Eels are philosophically and scientifically slippery. They're fish that can survive for several hours on land, they can live for 85 years, and they don't have sex until the last year of their life. Even after centuries of study, they're still among of the most mysterious creatures on the planet. Journalist Patrik Svensson has been obsessed with them for a long time, and wound up writing a surprise international bestseller — “The Book of Eels.”
A transcript of my full conversation with Svensson ran on "Nautilus." Here's an excerpt:
Steve Paulson: To this day, no person has ever seen eels mate?
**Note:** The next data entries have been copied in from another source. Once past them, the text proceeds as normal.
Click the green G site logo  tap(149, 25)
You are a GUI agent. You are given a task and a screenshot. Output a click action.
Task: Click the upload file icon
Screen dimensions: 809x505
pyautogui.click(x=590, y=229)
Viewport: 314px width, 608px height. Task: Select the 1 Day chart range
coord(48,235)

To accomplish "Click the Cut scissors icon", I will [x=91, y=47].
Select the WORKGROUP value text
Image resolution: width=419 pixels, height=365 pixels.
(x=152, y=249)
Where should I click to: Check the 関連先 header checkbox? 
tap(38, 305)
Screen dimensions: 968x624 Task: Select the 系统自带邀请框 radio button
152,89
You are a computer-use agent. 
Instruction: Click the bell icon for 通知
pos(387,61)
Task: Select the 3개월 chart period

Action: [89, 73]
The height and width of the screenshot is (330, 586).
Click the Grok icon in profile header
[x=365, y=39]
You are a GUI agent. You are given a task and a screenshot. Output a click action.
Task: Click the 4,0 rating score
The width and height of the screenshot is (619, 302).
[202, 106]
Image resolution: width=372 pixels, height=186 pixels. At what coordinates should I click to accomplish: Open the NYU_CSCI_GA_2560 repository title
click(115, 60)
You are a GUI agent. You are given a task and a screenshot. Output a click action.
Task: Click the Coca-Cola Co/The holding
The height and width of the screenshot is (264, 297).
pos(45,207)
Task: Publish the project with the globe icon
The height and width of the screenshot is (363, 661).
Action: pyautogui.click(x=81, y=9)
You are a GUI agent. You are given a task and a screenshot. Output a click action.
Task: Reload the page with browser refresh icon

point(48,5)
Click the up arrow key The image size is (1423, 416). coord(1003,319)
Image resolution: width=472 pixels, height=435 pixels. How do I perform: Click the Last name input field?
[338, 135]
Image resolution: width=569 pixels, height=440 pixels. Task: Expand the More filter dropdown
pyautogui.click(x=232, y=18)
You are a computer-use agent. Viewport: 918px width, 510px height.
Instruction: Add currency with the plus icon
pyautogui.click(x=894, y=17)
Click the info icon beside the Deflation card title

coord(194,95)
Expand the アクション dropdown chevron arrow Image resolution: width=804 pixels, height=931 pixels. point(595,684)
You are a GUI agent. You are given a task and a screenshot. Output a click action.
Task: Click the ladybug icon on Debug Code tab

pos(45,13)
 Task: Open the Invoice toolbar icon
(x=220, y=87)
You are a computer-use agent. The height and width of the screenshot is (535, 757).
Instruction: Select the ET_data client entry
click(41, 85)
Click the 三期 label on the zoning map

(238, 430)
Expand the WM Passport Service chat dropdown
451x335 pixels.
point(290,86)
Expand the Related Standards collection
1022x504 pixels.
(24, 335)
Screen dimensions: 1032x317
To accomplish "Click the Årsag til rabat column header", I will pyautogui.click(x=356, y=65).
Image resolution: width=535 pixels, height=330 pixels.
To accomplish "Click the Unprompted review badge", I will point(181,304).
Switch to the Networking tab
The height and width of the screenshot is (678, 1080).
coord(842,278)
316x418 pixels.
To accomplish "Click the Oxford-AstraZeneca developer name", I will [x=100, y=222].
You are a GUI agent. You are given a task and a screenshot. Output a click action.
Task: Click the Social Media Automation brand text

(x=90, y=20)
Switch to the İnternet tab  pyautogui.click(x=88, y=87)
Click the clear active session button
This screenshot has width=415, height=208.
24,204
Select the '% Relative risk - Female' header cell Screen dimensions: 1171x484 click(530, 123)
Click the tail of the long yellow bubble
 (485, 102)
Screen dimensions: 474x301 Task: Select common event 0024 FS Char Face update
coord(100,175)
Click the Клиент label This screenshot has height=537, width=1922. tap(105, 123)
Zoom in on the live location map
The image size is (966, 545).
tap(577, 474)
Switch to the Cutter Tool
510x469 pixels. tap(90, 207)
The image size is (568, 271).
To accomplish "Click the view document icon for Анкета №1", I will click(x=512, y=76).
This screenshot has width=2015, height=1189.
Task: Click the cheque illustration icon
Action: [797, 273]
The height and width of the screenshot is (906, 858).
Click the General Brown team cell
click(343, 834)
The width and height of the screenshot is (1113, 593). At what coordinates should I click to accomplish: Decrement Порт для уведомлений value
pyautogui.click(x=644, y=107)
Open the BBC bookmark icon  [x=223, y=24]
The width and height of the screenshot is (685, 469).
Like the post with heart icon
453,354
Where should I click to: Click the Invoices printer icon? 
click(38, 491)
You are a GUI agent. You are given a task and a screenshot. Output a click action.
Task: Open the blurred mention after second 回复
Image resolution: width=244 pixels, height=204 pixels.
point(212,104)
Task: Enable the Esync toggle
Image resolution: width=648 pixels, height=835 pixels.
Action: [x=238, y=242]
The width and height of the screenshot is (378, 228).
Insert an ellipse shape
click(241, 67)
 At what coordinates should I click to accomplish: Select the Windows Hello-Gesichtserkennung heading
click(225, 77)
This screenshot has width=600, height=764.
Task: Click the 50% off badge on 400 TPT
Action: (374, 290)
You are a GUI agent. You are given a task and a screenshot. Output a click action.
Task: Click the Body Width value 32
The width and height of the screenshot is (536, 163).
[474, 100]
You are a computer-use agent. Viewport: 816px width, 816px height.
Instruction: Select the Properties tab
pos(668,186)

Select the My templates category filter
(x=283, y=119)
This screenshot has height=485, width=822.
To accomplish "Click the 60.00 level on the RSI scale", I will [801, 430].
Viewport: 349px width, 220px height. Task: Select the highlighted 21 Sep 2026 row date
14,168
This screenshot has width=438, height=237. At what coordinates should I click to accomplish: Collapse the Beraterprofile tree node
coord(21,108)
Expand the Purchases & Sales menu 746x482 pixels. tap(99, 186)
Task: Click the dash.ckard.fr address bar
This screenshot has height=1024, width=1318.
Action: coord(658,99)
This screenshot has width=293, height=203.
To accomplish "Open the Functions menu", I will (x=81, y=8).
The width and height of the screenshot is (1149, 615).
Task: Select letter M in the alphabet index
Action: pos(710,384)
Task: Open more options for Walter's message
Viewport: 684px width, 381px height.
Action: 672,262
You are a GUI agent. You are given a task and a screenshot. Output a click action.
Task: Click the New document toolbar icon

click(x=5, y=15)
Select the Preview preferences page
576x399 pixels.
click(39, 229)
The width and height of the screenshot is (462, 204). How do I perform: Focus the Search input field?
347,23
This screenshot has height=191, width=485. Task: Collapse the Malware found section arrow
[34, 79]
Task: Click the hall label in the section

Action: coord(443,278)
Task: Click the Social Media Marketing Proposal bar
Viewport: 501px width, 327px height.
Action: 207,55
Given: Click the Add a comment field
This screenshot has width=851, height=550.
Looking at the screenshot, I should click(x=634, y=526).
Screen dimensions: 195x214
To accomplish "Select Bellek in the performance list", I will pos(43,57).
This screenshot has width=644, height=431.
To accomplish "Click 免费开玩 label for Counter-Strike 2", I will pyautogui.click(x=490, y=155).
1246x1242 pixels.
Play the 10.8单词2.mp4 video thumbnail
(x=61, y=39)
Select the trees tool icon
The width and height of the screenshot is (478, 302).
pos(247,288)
Patrik Svensson: No one has ever seen it because all eels breed in the Sargasso Sea, a region in the Atlantic Ocean, and only there. Aristotle studied the eel and tried to explain how they breed. But when he dissected them he couldn’t find any sexual organs. And he came to the conclusion that eels don’t breed at all. He thought that the eel just came to life out of nothing, from the mud in the rivers and the seas. Carl Linnaeus came to the same conclusion as Aristotle—that they don’t breed and that there are no sexual differences between males and females. But there’s an explanation for that. Eels don’t develop their sexual organs until they are on the way back to the Sargasso Sea in just the last year of their life.
SP: So every eel we might see in a river or pond in America or Europe has come from the Sargasso Sea?
PS: Exactly. The American eel and the European eel are two different species, but they are very much alike. And both of them only breed in the Sargasso Sea.